After some very coarse post-processing, I was able to make out the shadow, and drew the triangle above. It’s 137 pixels high and 120 wide, so

\[\tan \theta_1 \approx \frac{137}{120} \quad \Longrightarrow \quad \theta_1 \approx \tan^{-1}\left(\frac{137}{120}\right) \approx 48.8^\circ.\]The latitude of Vancouver is around $49.2^\circ$, so this is surprisingly good!

In fact, there’s a bit of luck here.
I took this photo a few minutes after solar noon, and a few days
after the equinox (March 23). Following the vernal equinox, the subsolar
point (directly beneath the sun) begins to wander north, so that at
solar noon the angle to the sun is decreased in the northern hemisphere.
But shadows lengthen before and after noon.
In this case, the two effects cancelled to produce a good estimate.
It might be fun to estimate *when* I took the photo from the date and
the angle!

#### Imaginary friend

Unfortunately, I don’t have a friend in Whistler I can call on to take random photographs of sticks. But as a theoretical physicist, it’s my prerogative to imagine I do. So, suppose my hypothetical friend in Whistler performed the experiment more carefully than I did, finding the shadow of some stick-like object at solar noon on the vernal equinox, and estimating a latitude of $\theta_2 \approx 50.1^\circ$. The resulting angular difference is

\[\Delta \theta = 1.3^\circ \approx 0.02.\]Given that Whistler is north of Vancouver by $d \approx 120 \text{ km}$, we get an estimate for the radius of the earth

\[\text{radius} \approx \frac{d}{\Delta \theta} = \frac{120 \text{ km}}{0.02} = 6000 \text{ km}.\]We did about as well as Eratosthenes! But I’ve been a bit slick. To give ourselves a more realistic range, let’s take $\theta_2 = 50.1\pm 0.3^\circ$. Then the range of estimates is

\[\text{radius} = 4300-6900 \text{ km}.\]The answer is in there somewhere.
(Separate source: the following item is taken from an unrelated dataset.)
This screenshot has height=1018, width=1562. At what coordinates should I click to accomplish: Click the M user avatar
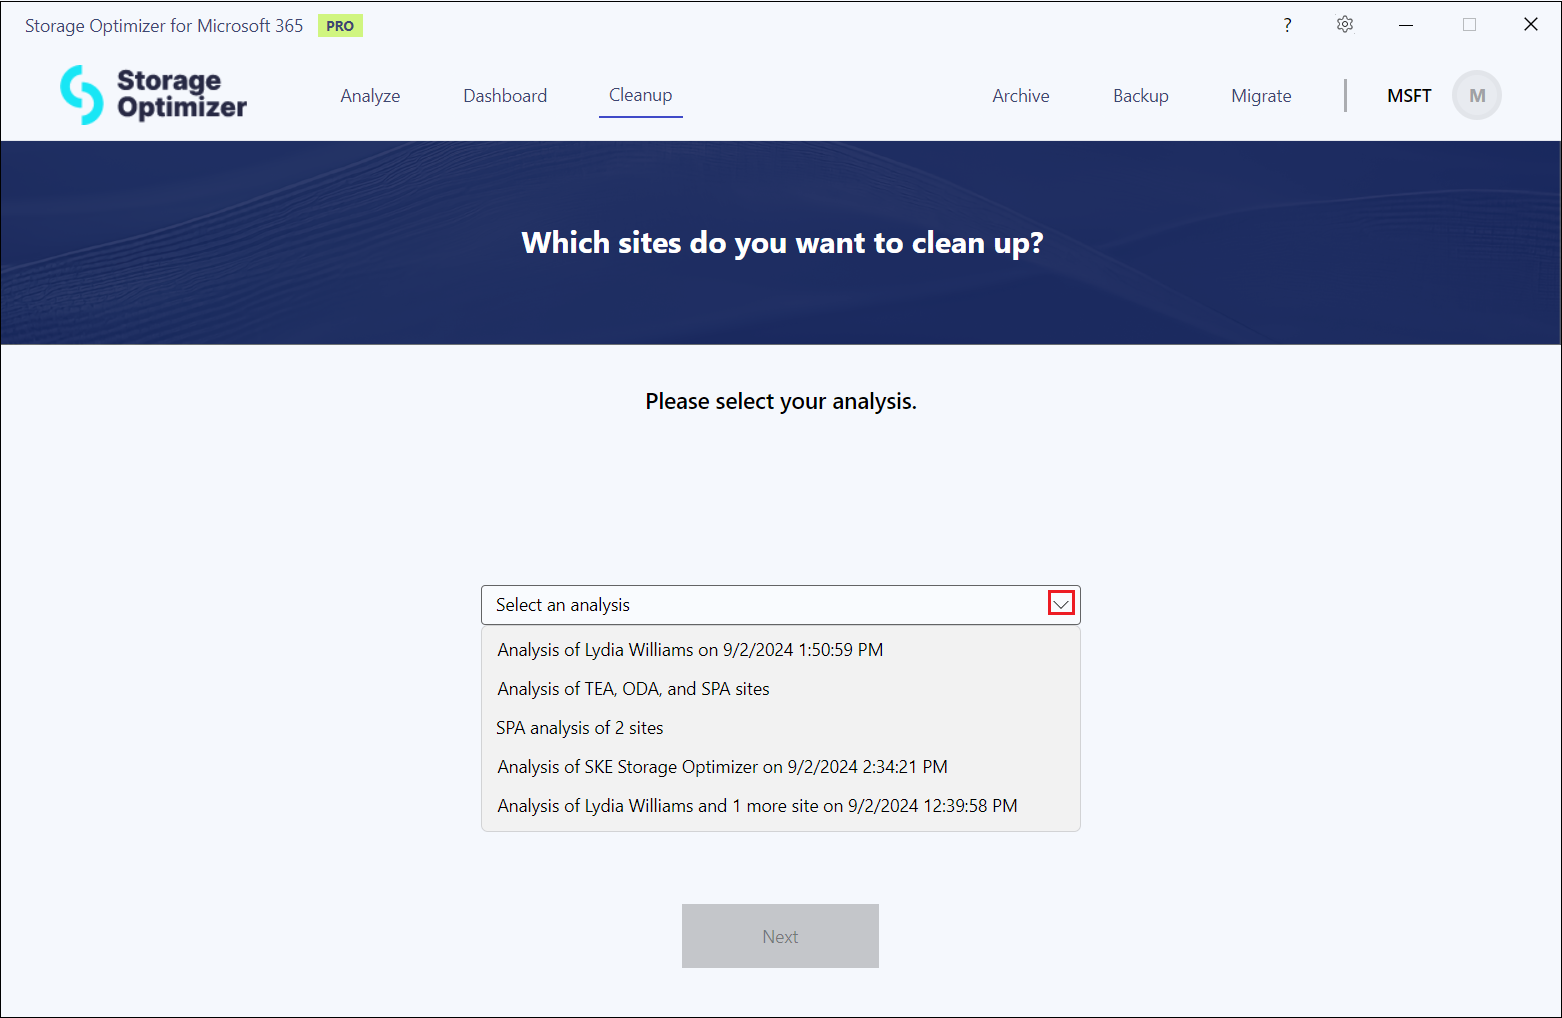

Given our cloudy data point, we’ve done okay!

#### Other experiments

There are a few extensions and alternatives.
First of all, if I make a real friend in Whistler, we can perform this experiment whenever we want.
Although the measured angles $\theta_{1,2}$ will no longer be latitudes, $\Delta \theta$
will be invariant provided we measure at the same time.
There is also a beautiful method which involves a digital camera and a
*single* vantage point, exploiting the (tiny) change in apparent size
of the moon as it passes overhead.
This requires you to know how big the moon is, but we can turn things
around, and learn the size of the moon using the radius of the earth!

Another fun experiment is measuring shadows at the solstice.
By comparing to the equinoctial result, this tells us the *tilt* of
the earth on its axis!
I forgot to do this in June, so I guess I’ll have to wait until December.
We’ve only scraped the surface of practical applications of
trigonometry, which (at the risk of
sounding like your enthusiastic middle-school math teacher) I might
write about more in future.
But in the mean time, the autumnal equinox is a month and a half away
(Sep 22), so you have plenty of time to prepare!